Deaths reported in 'fresh Syrian assault'

Deaths reported in

Syrian forces have killed at least 21 people in a massive tank-backed raid on the central city of Homs, rights activists say, after the government postponed a visit to the country by the Arab League chief.

Wednesday's security operation came after 2,000 people had taken to the streets of the city a day earlier, activists said.
Most of the killings occurred in old neighborhoods of Homs, situated on the main northern highway 165km from the capital Damascus, the Syrian Observatory for Human Rights, a London-based independent Syrian rights group, said.
"Military reinforcements including 20 truckloads of soldiers entered the city," it said, opening "intense gunfire in the market and governorate headquarters".
The Local Co-ordination Committees (LCC), which organizes the anti-regime protests on the ground, said the death toll continues to increase in Homs, where communications and internet services was cut in many neighborhoods on Wednesday.

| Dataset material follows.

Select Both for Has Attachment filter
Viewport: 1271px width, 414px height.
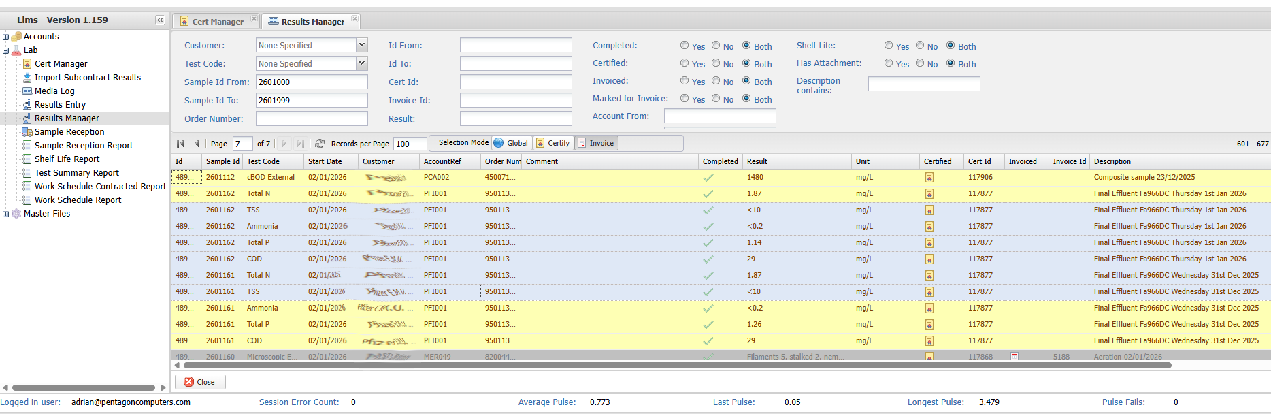coord(951,63)
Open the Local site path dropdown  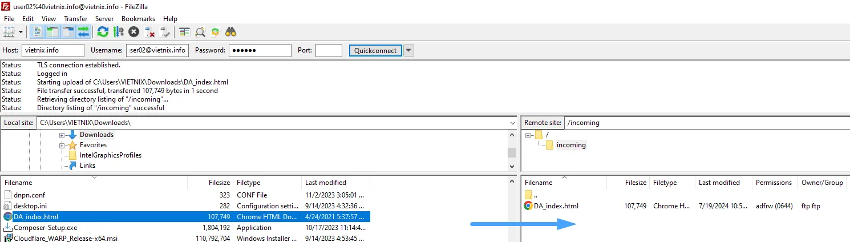coord(512,123)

At least two people were killed in raids and attacks on Idlib province's Sarmeen, and one other in the northern city of Hama, the LCC said.
"That may be the reason behind the intense raids in Homs," Al Jazeera's Omar al-Saleh reported from neighboring Jordan. The Syrian government bans international journalists from entering the country.

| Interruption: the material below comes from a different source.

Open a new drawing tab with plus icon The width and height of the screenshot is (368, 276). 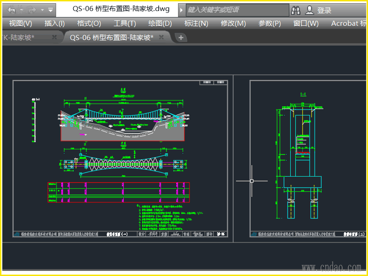[x=181, y=38]
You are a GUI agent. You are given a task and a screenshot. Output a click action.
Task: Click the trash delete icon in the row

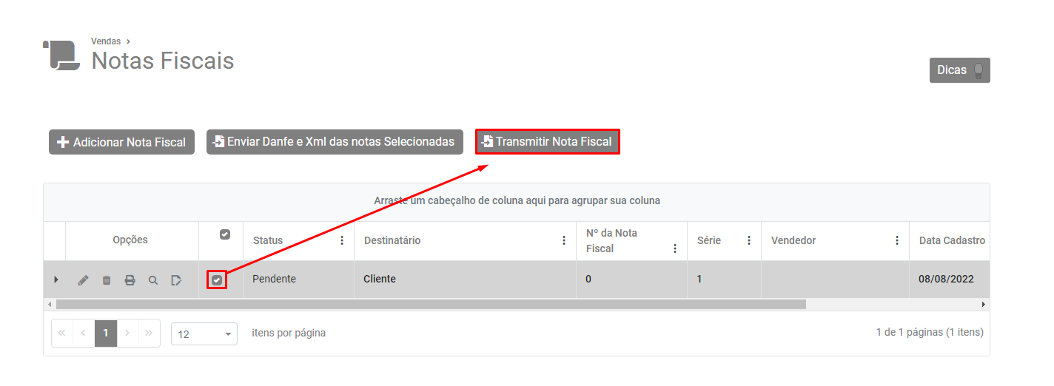coord(107,280)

Activists and residents said heavy machine-gun fire was heard in the Bab Dreib and Bostan Diwan neighborhoods of Homs on Tuesday night after the protesters had set out for the area from Bab Tadmor.
Visit postponed
The security operations came just hours after Syria requested Nabil al-Araby, the Arab League secretary-general, to delay his visit to Damascus, "due to circumstances beyond our control", SANA said late on Tuesday.
League officials said Araby will now visit Syria on Saturday.

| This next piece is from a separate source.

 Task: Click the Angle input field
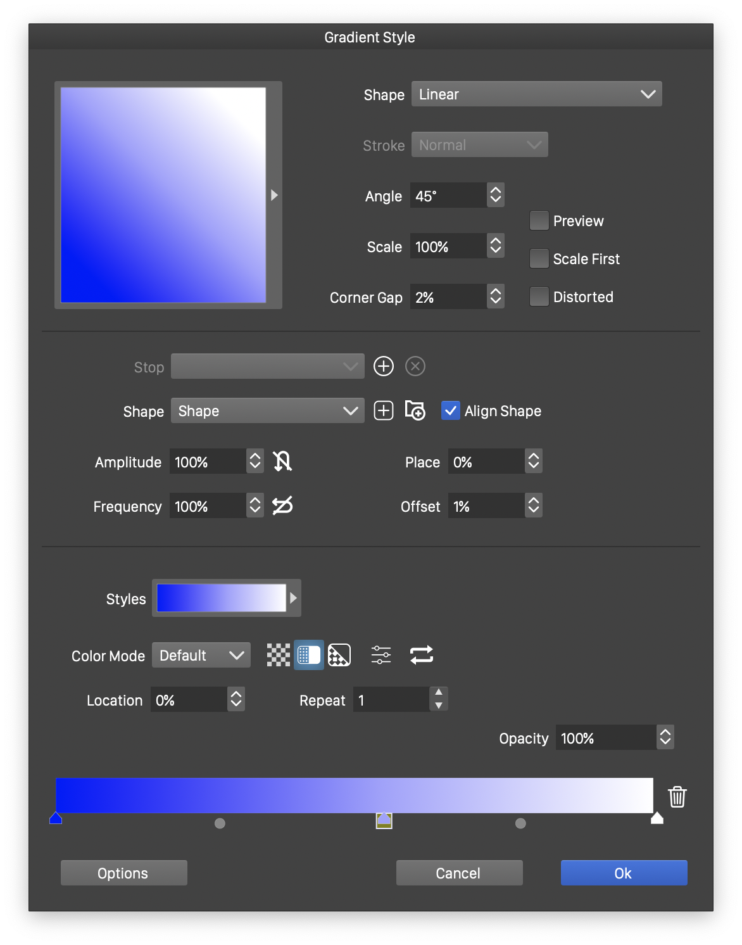tap(448, 195)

El-Araby had been commissioned by the 22-member bloc to travel on Wednesday with a 13-point document outlining proposals to end the government's bloody crackdown on dissent and push Syria to launch reforms.
According to a copy of the document, he was to propose that President Bashar al-Assad hold elections in three years, move towards a pluralistic government and immediately halt the crackdown on anti-government protesters.
The initiative, agreed at an Arab foreign ministers' meeting in Cairo last month, calls for a "clear declaration of principles by Assad specifying commitment to reforms he made in past speeches".

The initiative angered Syria which said it contained "unacceptable and biased language".
PHOTO CAPTION
A Syrian military tank takes position in a residential street in the flashpoint city of Homs, 160 kms northeast of Damascus, on August 30.